Dopo l’effervescenza corsara, le foreste leggendarie e i canali tranquilli dell’Ille-et-Vilaine (35), la nostra grande sfida di attraversare la Francia in bicicletta ci riporta verso il centro geografico del paese, nel cuore del Berry storico: nel 36, l’Indre.

Cambiamento radicale di ritmo, di rilievo, di luce e di atmosfera. Lasciando l’Atlantico selvaggio e il granito bretone, ci immergiamo in un territorio di elegante discrezione, una "Francia profonda" dove il verde tenero del bocage si unisce al bianco brillante del calcare (il tuffeau) e all’oro delle pianure cerealicole. L’Indre non è un dipartimento che cerca di impressionarti con la sua verticalità bruta: è una terra di contrasti sottili, che mescola la maestosità monumentale dei castelli della Loira (Valençay) alla dolcezza bucolica della valle della Creuse, al mistero delle paludi della Brenne ("la terra dei mille stagni") e alla forza spirituale dell’Abbazia di Noirlac. Per il cicloturista, è il paradiso del "slow tourism" equilibrato, che offre una totale disconnessione in una campagna pacifica, costellata di tesori storici, letterari (George Sand) e gastronomici.
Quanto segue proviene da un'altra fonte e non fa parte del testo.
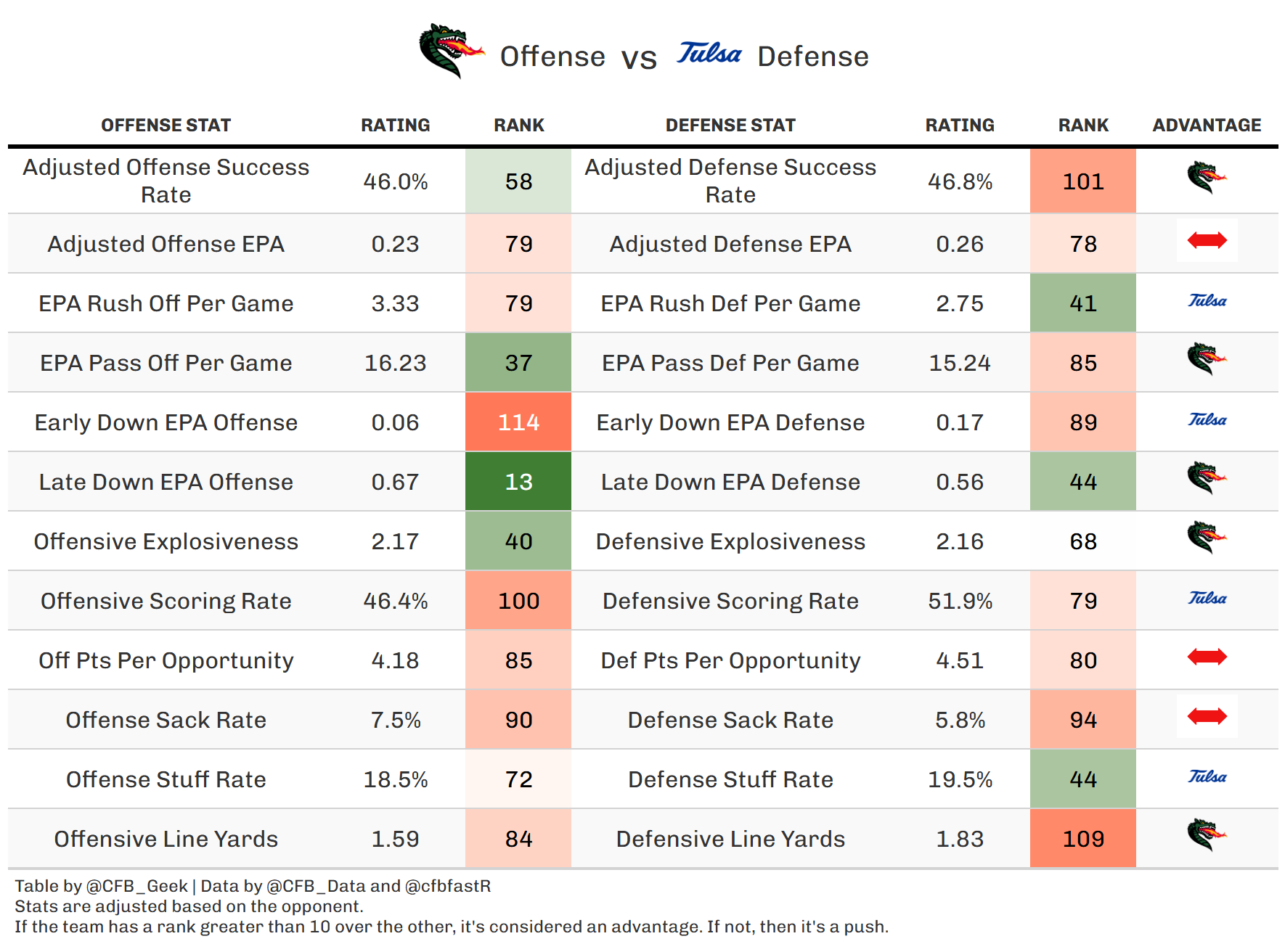Screen dimensions: 1285x952
Task: Click the dragon advantage icon for EPA Pass
Action: pyautogui.click(x=1207, y=359)
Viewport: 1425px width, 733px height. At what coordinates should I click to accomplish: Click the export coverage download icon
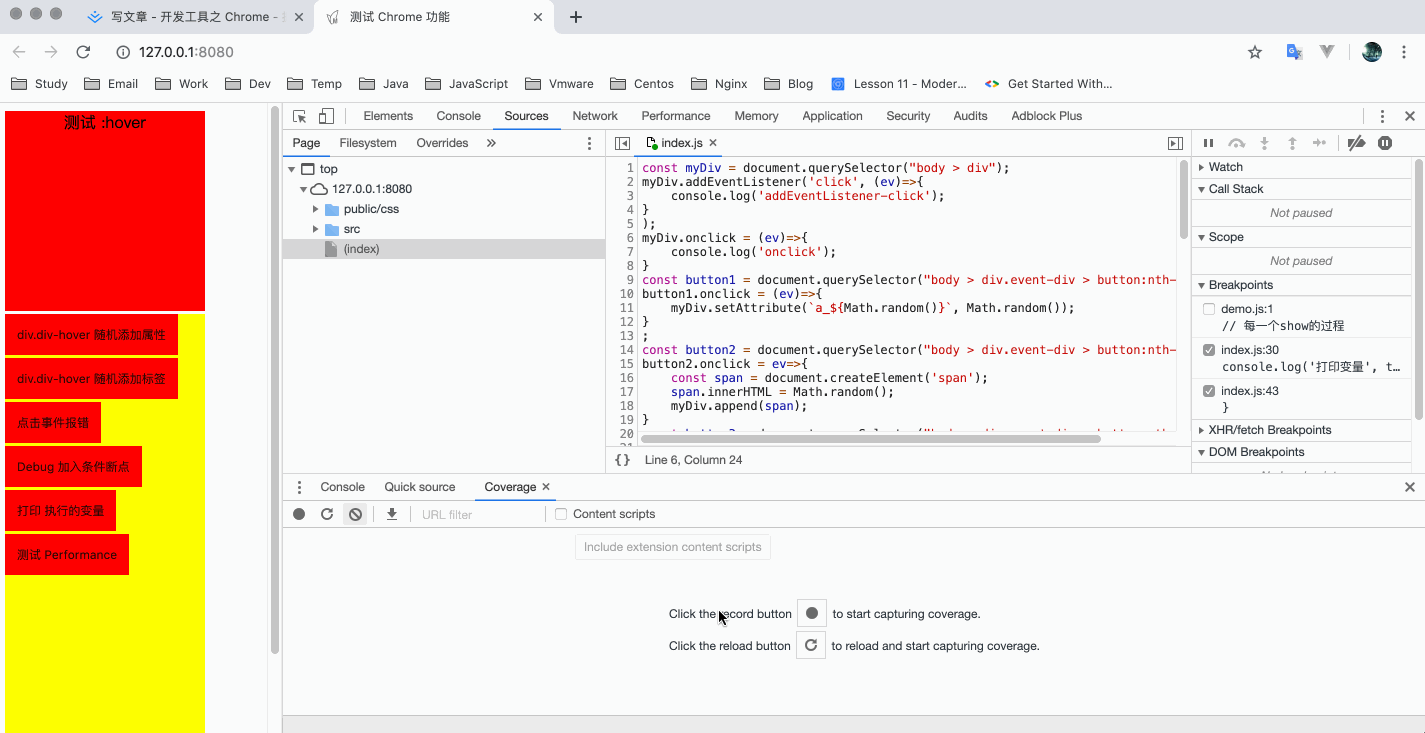[392, 514]
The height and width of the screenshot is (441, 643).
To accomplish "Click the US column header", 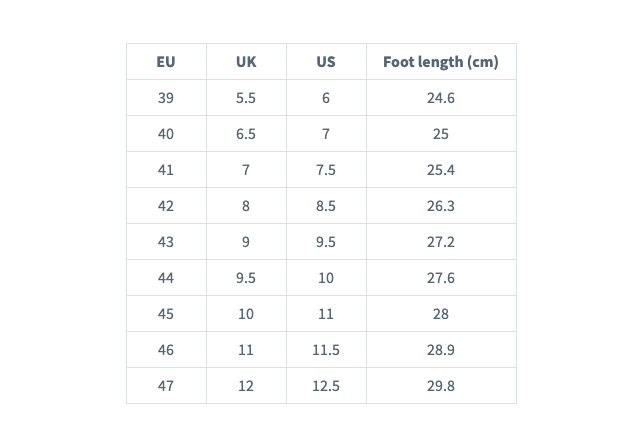I will 326,62.
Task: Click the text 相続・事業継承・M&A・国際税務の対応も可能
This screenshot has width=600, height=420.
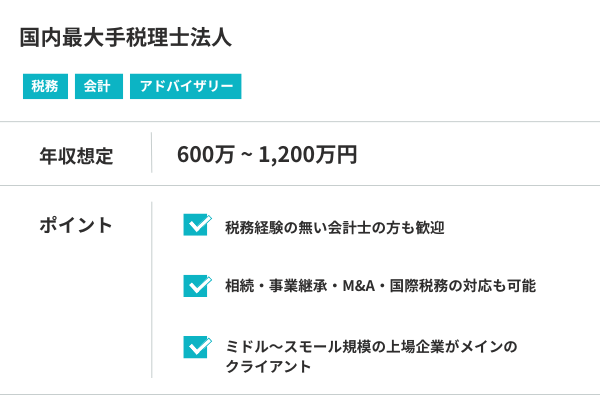Action: coord(380,286)
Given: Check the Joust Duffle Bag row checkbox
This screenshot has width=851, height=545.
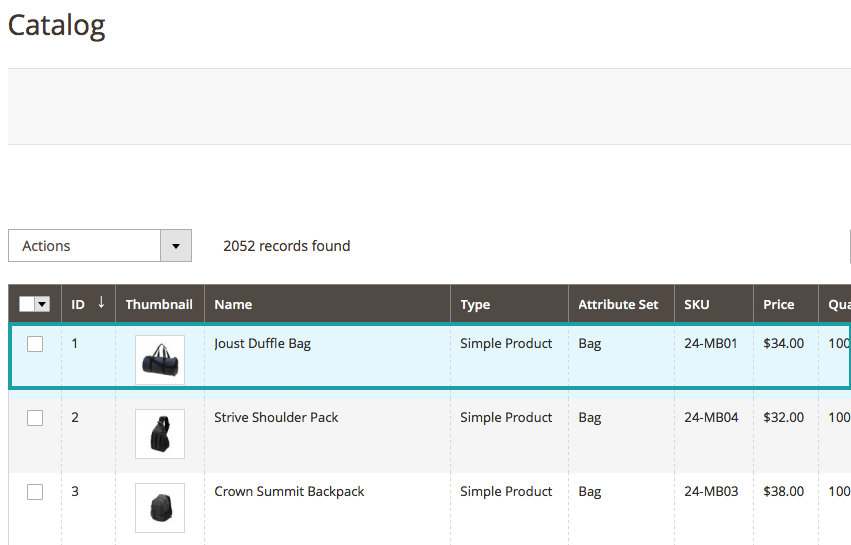Looking at the screenshot, I should [35, 344].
Preparate il vostro ritmo (qui si prende il tempo per vivere), affinate il vostro senso dell’osservazione (la luce cambia a ogni istante) e il vostro palato (il Pouligny-Saint-Pierre e i Vini di Reuilly vi aspettano): partiamo per esplorare la dolce Indre.


L’Indre in Bicicletta: Cosa Aspettarsi?

È il dipartimento della pietra calcarea ocra, dell’acqua (canali, fiumi, stagni) e del grano. L’aria è dolce, continentale, fresca sulle rive, profumata dalla terra profonda e dalla foresta impenetrabile.
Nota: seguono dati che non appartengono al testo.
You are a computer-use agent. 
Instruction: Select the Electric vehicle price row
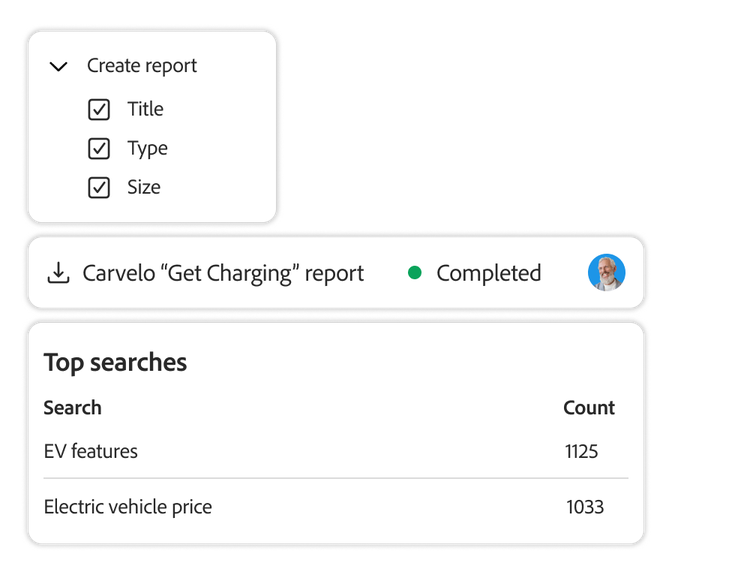coord(128,507)
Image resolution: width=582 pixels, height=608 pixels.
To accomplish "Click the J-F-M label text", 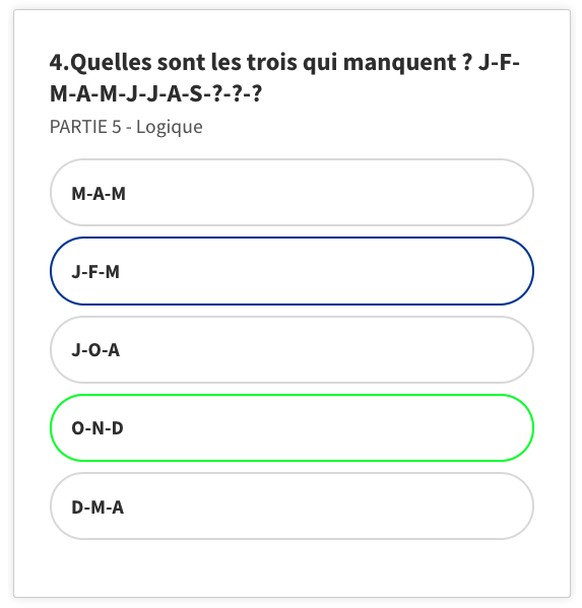I will coord(95,272).
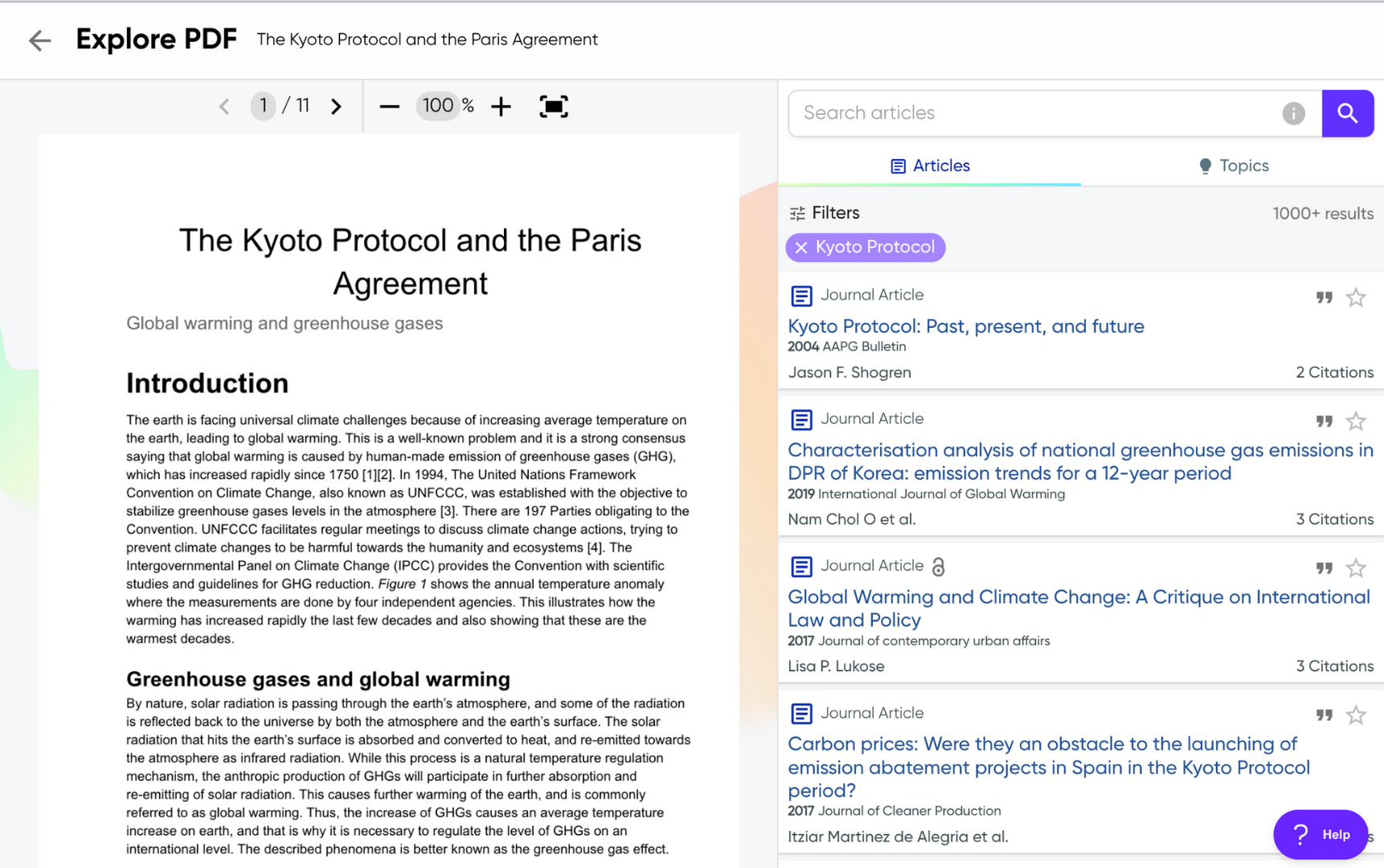Image resolution: width=1384 pixels, height=868 pixels.
Task: Star the DPR of Korea emissions article
Action: [1356, 421]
Il Profilo: Di una orizzontalità monumentale, per lo più accessibile. Il dipartimento offre tre volti ciclistici distinti. La Brenne e la Champagne Berrichonne sono perfettamente pianeggianti, ideali per itinerari dolci e famiglie. La valle della Creuse e il Boischaut Sud propongono un rilievo energico, con dolci colline ma con brevi ma a volte ripide salite. Il dislivello cumulato sarà sorprendente, ma ogni cima offre una vista mozzafiato.

L’Atmosfera: Un’immersione totale in una storia pacifica, una natura preservata e una cultura letteraria e spirituale vibrante. È un dipartimento dove il passato medievale, il Rinascimento e l’avventura spirituale (Cîteaux, Noirlac) sono onnipresenti. Pedalerete spesso da soli in una campagna dolce, attraversando villaggi di pietra bianca da cartolina o resti monumentali (Castello di Valençay). L’accoglienza è berrichona, calorosa, franca, orgogliosa del proprio territorio e segnata dall’arte di vivere, dal rispetto per lo sforzo e dal senso dell’ospitalità (l’ospitalità berrichona non è una leggenda). È il regno della calma, del selvaggio e della riconnessione assoluta.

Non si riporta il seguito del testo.